*** INFORMATION ***

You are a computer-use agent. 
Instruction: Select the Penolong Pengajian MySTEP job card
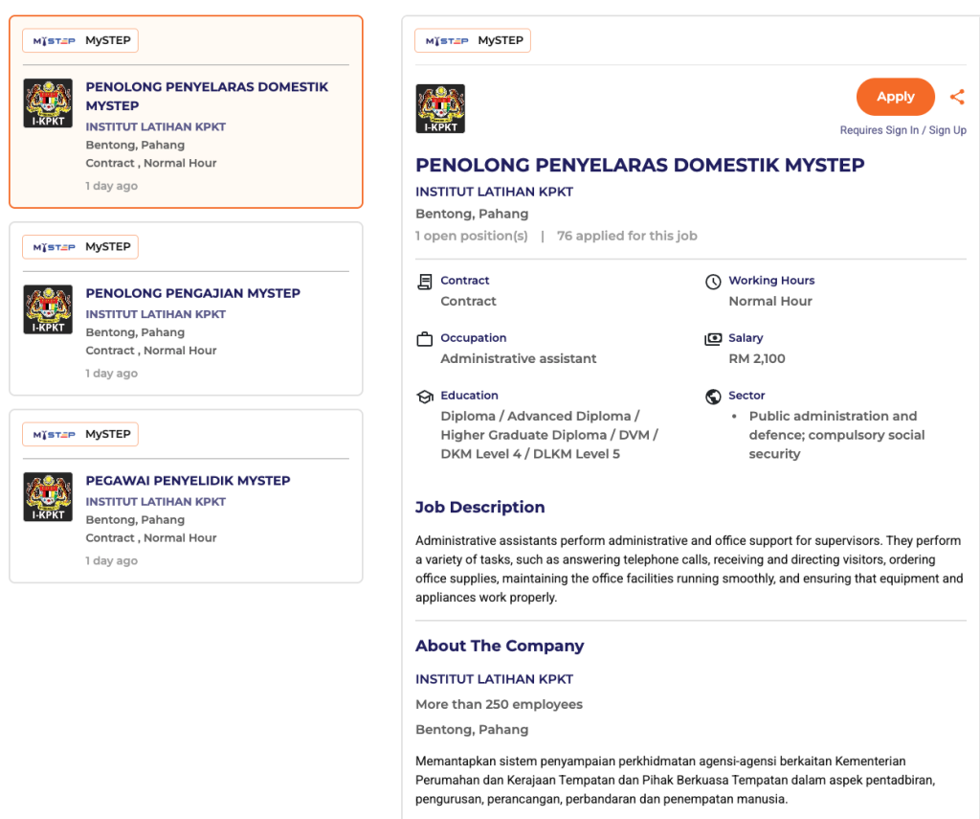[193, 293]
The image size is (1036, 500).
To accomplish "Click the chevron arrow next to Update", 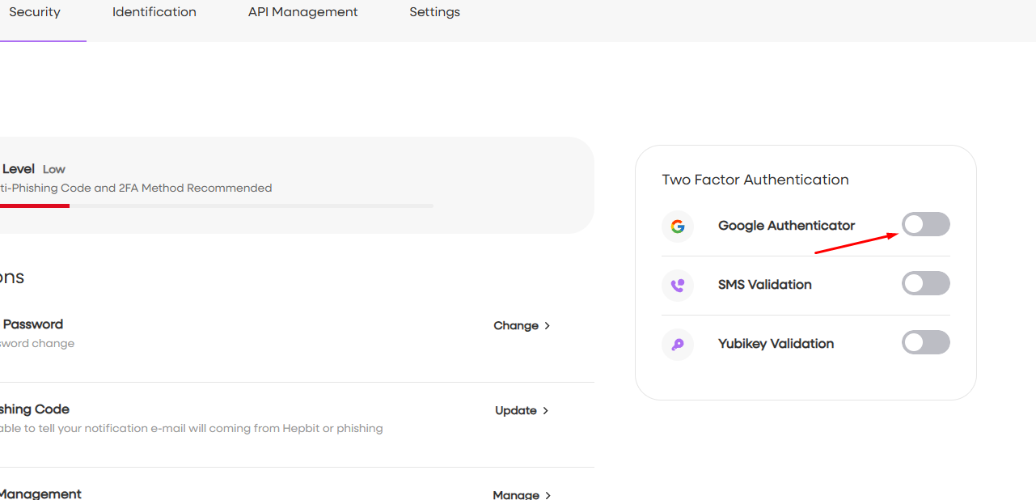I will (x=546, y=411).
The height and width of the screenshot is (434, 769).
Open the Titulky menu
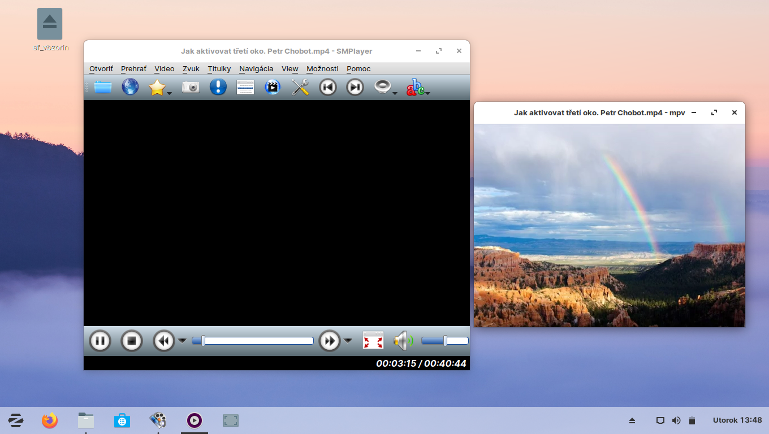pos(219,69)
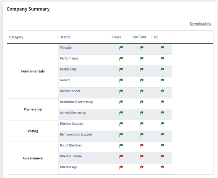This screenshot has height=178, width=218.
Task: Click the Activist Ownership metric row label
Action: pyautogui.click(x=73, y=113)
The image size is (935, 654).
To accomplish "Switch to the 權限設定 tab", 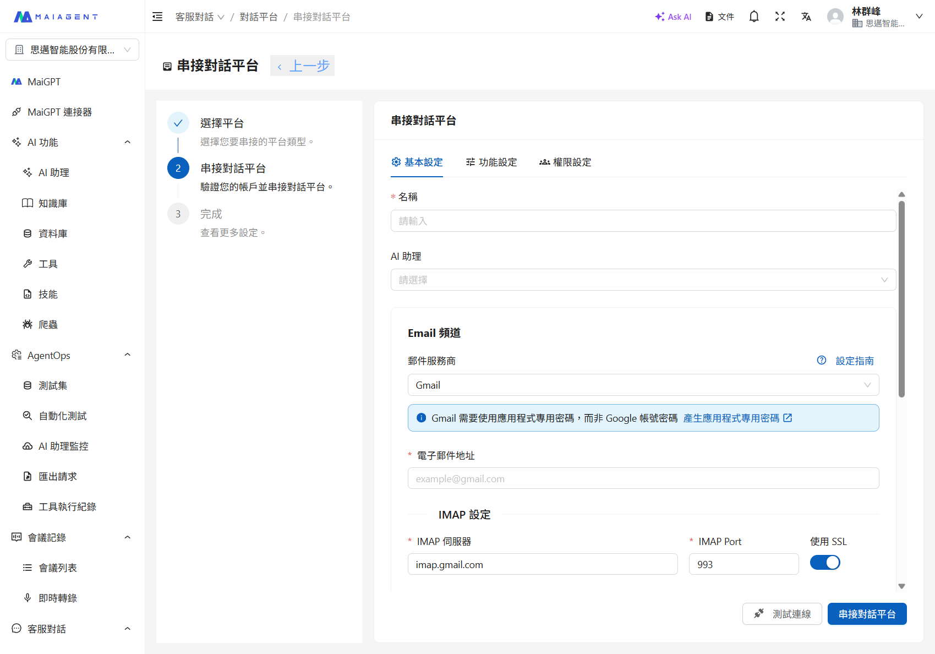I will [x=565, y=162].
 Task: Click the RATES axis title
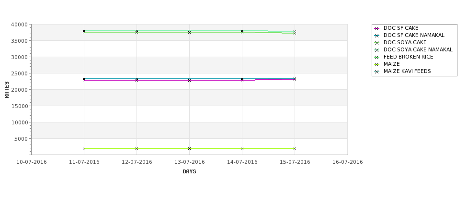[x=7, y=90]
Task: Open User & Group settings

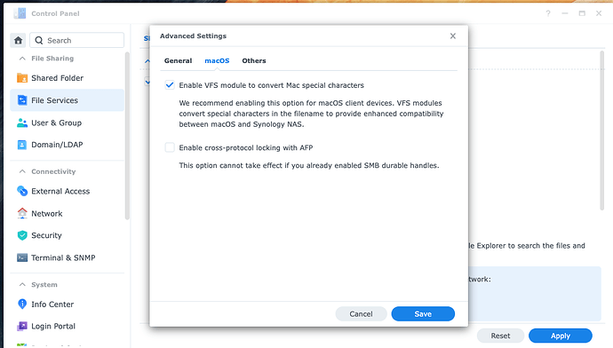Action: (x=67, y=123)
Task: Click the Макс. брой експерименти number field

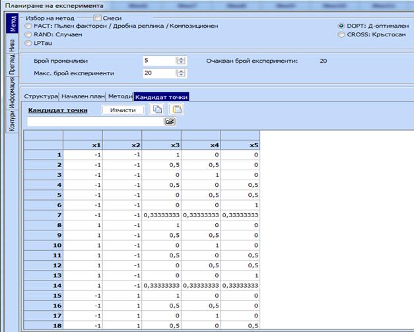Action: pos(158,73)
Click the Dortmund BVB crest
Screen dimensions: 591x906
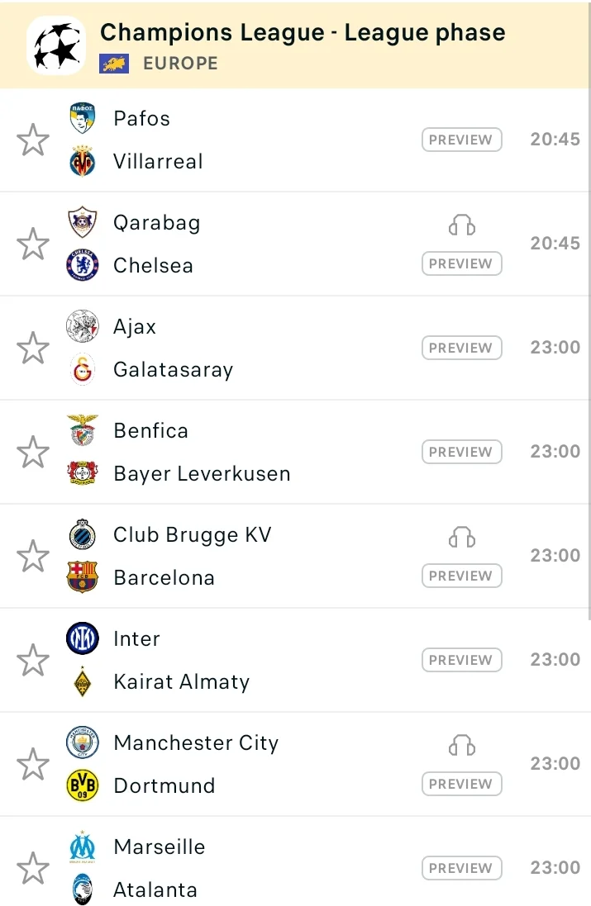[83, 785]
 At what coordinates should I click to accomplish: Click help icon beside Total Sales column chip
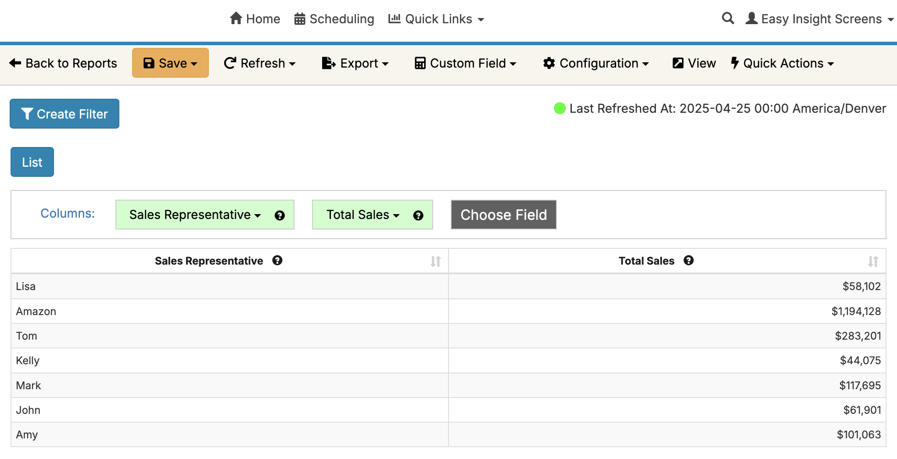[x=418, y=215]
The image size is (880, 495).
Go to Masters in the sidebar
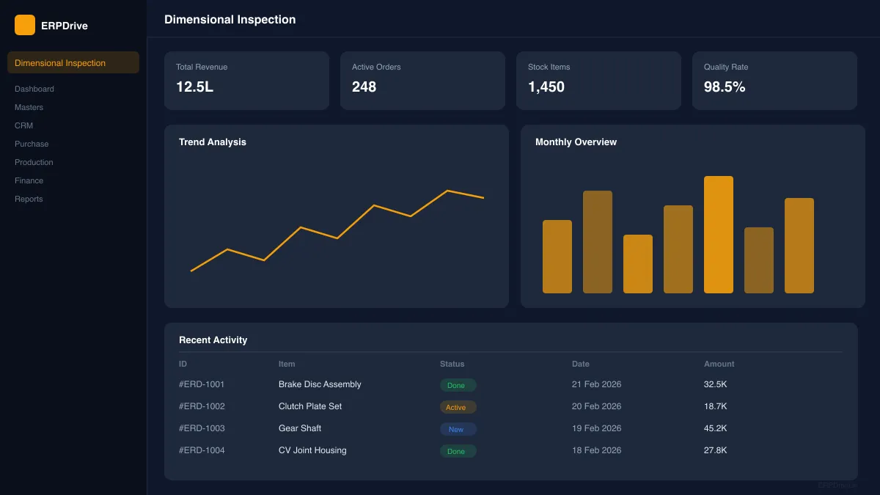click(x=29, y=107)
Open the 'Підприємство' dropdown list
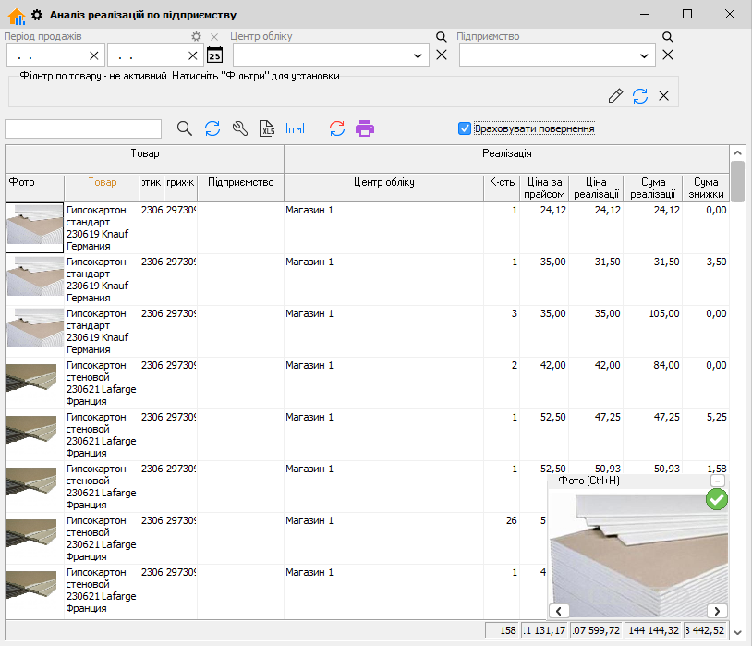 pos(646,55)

***

** TASK OBJECTIVE **
Reproduce exactly, and only, the part of the entries above that runs from the line with "Screen dimensions: 591x906" to the last line, both included. Pictures stay out.

** ANSWER TO THIS TASK **
Screen dimensions: 591x906
[83, 785]
 At what coordinates should I click to accomplish: Click help icon beside Total Sales column chip
[x=418, y=215]
The image size is (880, 495).
Go to Masters in the sidebar
click(x=29, y=107)
Open the 'Підприємство' dropdown list
 pos(646,55)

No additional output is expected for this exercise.